**Отрывок из документа**
━━━━━━━━━━
Я всегда любил его, это октябрьское солнце, здесь и там, на любом берегу.
Позже, читая стихи Сефериса, я почувствовал его опять - увиденное мыслью
поэта, прирученное его словом.
***
В самом деле, чтобы как-то описать эти стихи, нужно, по-моему, целиком
сосредоточиться на том напряжении, которое их поддерживает и расшатывает,
подтачивает и обновляет, на их глубоко затаенном и до боли ощутимом
противоречии между присутствием и отсутствием, полнотой и опустошенностью.
Я еще раз беру в руки нынешнюю книгу, и передо мной опять все подробности,
все чувства, все знаки того, что каждый из нас счел бы подлинной жизнью. Я
узнаю солнце и побережье Греции с их способностью переполнять чувства и
если не вносить в сердце мир, то, по крайней мере, своей неукоснительной
очевидностью оставлять далеко позади беспокойные домогательства разума.
Только в неисчерпаемой игре тени и света лодка достигает причала. Только
подлинным радушием подлинного местожительства остается в памяти дом твоего
детства, и "дивные имена" Греции, лишенные на этих страницах всяческой
живописности, сливаются с производными от мирры и лимона в небывалые - то
ли язык, то ли музыка - фразы, где блаженный зной летнего дня на суше
обретает мир и покой у воды, переходящей в ночь. Но всегда, всегда эта
полнота воплощенности распахивает свои листья и плоды не здесь, а вдали.
Да, она с нами, ведь единственная настоящая отдаленность - это неведение,
горечь, а подобные изъяны духа Сеферису чужды. Но и во всей физической
ощутимости, в самой своей сердцевине - так в гуще какого-нибудь города,
среди сияния и гула вдруг на секунду почудится что-то иное, сумерки блеска,
может быть, иная заря - радость этой полноты для нас недостижима. Стихи
Йоргоса Сефериса написаны подлинными красками, но скрадены туманом. Корабли
в них светятся, как на полотнах Лоррена, но всегда отплывают, и ждать их
назад напрасно. И даже если они порой возвращаются, то это лишь краткая
стоянка, и родной порт не в силах и на минуту продлить сон, мревший над
ними в открытом море. Стихи Сефериса гудят от присутствия людей, созданий
откровенных и страстных, но еще ближе в них статуи, образы умерших, которые
с высоты своих утраченных тайн не оставляют живых в покое: ловящие каждый
день люди у Сефериса изглоданы прошлым - не зря здесь царит всеразъедающая
соль, - и, лишенным судьбы и голоса, им нечего дать друг другу.
━━━━━━━━━━
**Приложенные строки**

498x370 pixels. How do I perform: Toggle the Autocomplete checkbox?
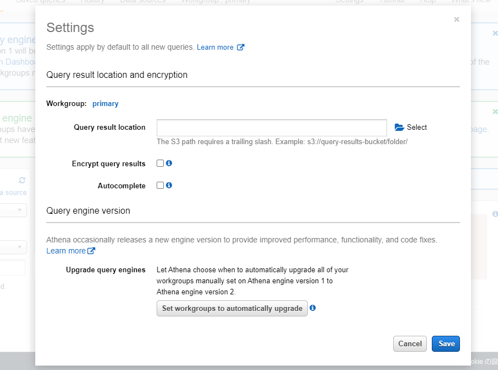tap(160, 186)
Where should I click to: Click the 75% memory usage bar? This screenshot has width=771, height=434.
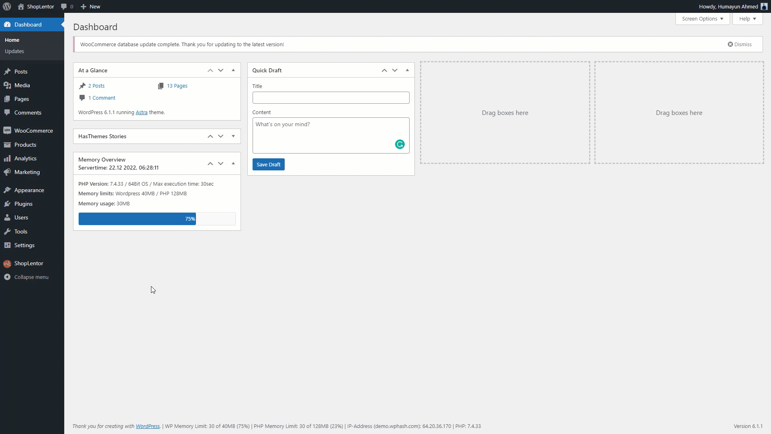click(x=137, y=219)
━━━━━━━━━━
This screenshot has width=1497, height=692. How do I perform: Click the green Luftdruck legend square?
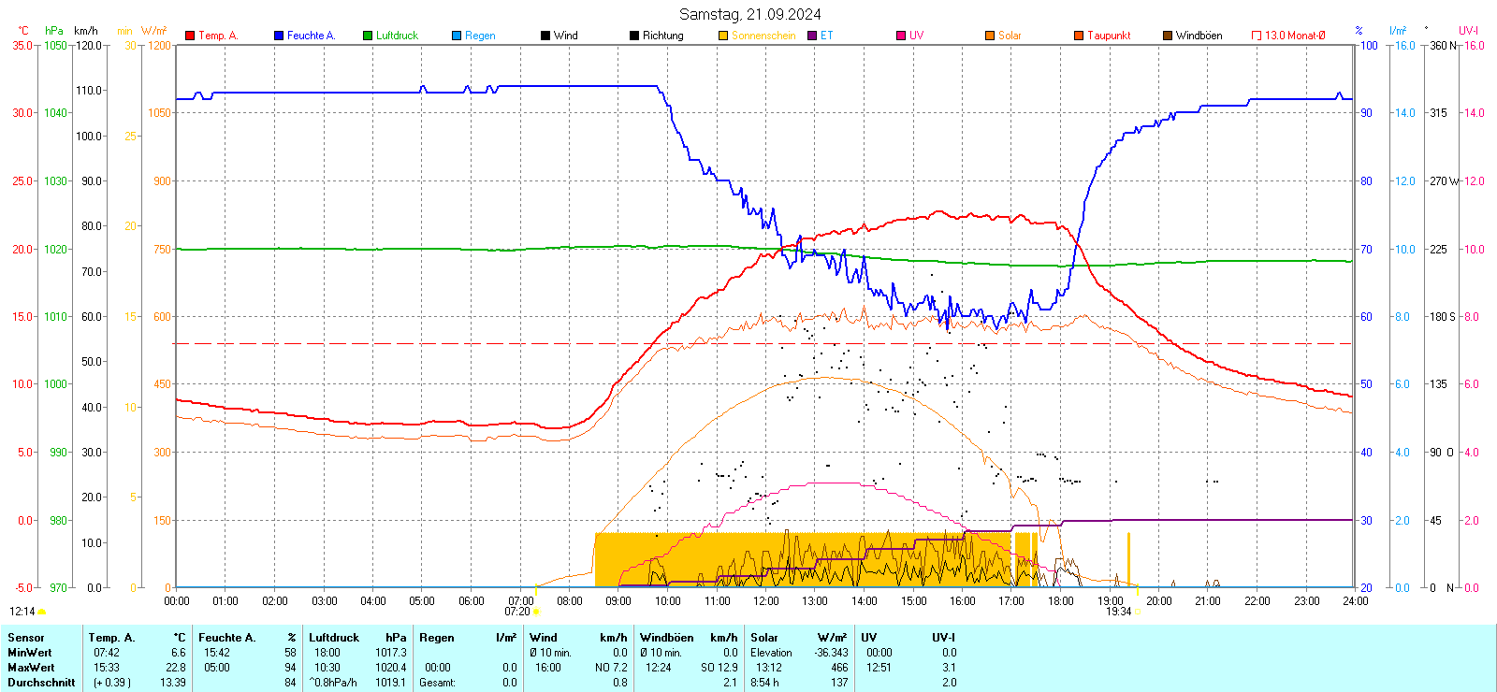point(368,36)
━━━━━━━━━━
**Что нужно сделать**
- 1) Переведите на английский язык предложение из отрывка о стихах Сефериса: «Стихи Йоргоса Сефериса написаны подлинными красками, но скрадены туманом.»
- 2) Дословно перепишите из отрывка о стихах Сефериса фрагмент начиная со слов «Позже, читая стихи» и вплоть до слов «беспокойные домогательства разума.» включительно.
Строки никак не связаны с отрывком.

**Ответы**
- 1) The poems of Giorgos Seferis are painted in true colors but veiled in mist.

- 2)
Позже, читая стихи Сефериса, я почувствовал его опять - увиденное мыслью
поэта, прирученное его словом.
***
В самом деле, чтобы как-то описать эти стихи, нужно, по-моему, целиком
сосредоточиться на том напряжении, которое их поддерживает и расшатывает,
подтачивает и обновляет, на их глубоко затаенном и до боли ощутимом
противоречии между присутствием и отсутствием, полнотой и опустошенностью.
Я еще раз беру в руки нынешнюю книгу, и передо мной опять все подробности,
все чувства, все знаки того, что каждый из нас счел бы подлинной жизнью. Я
узнаю солнце и побережье Греции с их способностью переполнять чувства и
если не вносить в сердце мир, то, по крайней мере, своей неукоснительной
очевидностью оставлять далеко позади беспокойные домогательства разума.